Nell’immaginario pubblico su questioni petrolifere l’Opec è stata a lungo, ed è tuttora, un’istituzione tra le più importanti, solide ed influenti a livello mondiale, praticamente non è seconda a nessuno.

Al di sotto del suo aspetto monolitico l’Opec ha però al proprio interno una lunghissima storia di divisioni politiche anche radicali; un esempio molto istruttivo ci viene da un articolo de Il Sole 24 Ore.

La questione è come al solito la possibilità di un nuovo taglio alla produzione, e come al solito Iran ed Arabia Saudita si trovano allo spettro opposto dal punto di vista politico, con l’Iran che spinge per un taglio della produzione mentre l’Arabia Saudita non sembra voler arretrare. Altri, come Emirati Arabi Uniti e Kuwait, addirittura la aumentano.

Ovviamente tutto questo non sarebbe mai stato possibile con il vecchio sistema di quote, che regolava le possibilità estrattive di ogni singolo componente dell’Organizzazione; quel sistema è però venuto meno nel giugno del 2006, durante il vertice di Caracas.

A quanto sembra emergere dall’articolo del Sole 24Ore, il problema sarebbero i prezzi del petrolio considerati troppo bassi dall’Opec; il fatto però è che questa “tendenza ribassista” costa sul mercato comunque circa 100 dollari al barile per i greggi di riferimento (i cosidetti greggi standard), ed è un prezzo che si è ormai stabilizzato da tempo su un livello che è stato comunque abbastanza alto da essere una concausa attiva nella recessione globale.

«Considerata la tendenza ribassista dei prezzi – ha infatti dichiarato il ministro iraniano del Petrolio, Bijan Zanganeh – i membri dell’Opec dovrebbero cercare di moderare la produzione per evitare ulteriore instabilità».

Ovviamente l’instabilità di cui parla il ministro è soltanto quella interna ai paesi Opec, siamo ormai mille miglia lontani dalla vecchia visione di Zaki Yamani, il leggendario Ministro del petrolio Saudita il quale, in una famosa intervista rilasciata ad Oriana Fallaci ebbe a dire che “il vostro disastro, se e quando avviene, sarà il nostro disastro” e che “lo sanno tutti che una recessione ovunque avvenga è un fuoco che presto si allarga e ci raggiunge. Ma v’è un guaio: non tutti credono che aumentare nuovamente il prezzo del petrolio conduca al disastro”.

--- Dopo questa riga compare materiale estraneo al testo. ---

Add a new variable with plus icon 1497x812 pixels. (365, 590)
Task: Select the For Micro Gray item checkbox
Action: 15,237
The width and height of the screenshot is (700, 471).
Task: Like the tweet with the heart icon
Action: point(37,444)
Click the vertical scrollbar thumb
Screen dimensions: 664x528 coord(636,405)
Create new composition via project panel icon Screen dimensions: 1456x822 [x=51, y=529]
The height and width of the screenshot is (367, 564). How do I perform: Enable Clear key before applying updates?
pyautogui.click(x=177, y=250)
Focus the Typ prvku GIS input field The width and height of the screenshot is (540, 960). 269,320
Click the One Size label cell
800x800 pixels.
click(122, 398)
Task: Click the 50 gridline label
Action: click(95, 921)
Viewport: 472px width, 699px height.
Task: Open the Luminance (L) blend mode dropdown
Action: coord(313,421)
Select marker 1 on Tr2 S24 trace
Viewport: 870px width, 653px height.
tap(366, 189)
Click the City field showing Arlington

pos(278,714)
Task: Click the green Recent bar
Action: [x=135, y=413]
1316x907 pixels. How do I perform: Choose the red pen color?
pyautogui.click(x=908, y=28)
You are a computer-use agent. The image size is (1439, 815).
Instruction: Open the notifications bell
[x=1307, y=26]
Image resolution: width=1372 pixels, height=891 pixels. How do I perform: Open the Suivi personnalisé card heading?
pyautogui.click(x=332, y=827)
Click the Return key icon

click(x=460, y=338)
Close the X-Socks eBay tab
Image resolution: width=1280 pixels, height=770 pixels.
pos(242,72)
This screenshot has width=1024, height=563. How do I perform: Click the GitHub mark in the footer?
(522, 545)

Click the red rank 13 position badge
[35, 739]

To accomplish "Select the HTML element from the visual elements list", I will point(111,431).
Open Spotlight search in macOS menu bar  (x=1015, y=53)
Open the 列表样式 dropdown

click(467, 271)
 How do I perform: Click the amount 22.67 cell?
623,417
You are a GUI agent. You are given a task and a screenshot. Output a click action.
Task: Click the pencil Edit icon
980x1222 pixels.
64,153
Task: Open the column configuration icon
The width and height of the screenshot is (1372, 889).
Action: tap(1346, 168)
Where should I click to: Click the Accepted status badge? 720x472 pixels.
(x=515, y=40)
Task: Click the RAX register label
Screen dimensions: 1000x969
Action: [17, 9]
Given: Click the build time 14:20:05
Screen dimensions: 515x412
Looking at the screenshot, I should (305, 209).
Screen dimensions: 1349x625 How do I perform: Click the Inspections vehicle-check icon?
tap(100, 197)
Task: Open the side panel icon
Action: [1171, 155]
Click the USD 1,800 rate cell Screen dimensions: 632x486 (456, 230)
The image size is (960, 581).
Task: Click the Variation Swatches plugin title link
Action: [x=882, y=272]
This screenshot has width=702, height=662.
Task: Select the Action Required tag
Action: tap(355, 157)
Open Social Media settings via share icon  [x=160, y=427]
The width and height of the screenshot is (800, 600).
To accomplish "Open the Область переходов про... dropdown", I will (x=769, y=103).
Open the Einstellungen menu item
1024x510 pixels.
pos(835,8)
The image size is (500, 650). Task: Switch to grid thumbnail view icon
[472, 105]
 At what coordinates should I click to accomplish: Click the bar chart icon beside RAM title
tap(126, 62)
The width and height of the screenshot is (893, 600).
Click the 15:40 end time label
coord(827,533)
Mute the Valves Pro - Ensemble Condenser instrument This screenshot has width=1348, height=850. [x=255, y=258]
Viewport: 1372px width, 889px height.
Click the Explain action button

Le frasi di Yamani erano dette però in anni in cui era certa la presenza di ampie quantità di greggio ancora da estrarre le quali avrebbero potuto, una volta immesse in quantità sul mercato mondiale, rianimare le economie occidentali.

Il problema è che oggi sembra riproporsi una situazione di alti prezzi del petrolio abbinati ad una persistente recessione globale senza però due elementi cardine che erano presenti negli anni ’70: da una parte mancherà con ogni probabilità la possibilità di incrementare significativamente a medio e lungo termine le estrazioni di petrolio, dall’altro oggi l’Opec è meno influente e più divisa di quanto fosse nel 1973, arrivando ormai ad assomigliare ad un gregge di gatti.

Come e quanto questo gregge sia diviso lo vedremo nei prossimi anni, ma un assaggio lo potremo forse avere già fra meno di due mesi, il 27 novembre, nel prossimo vertice dell’Opec.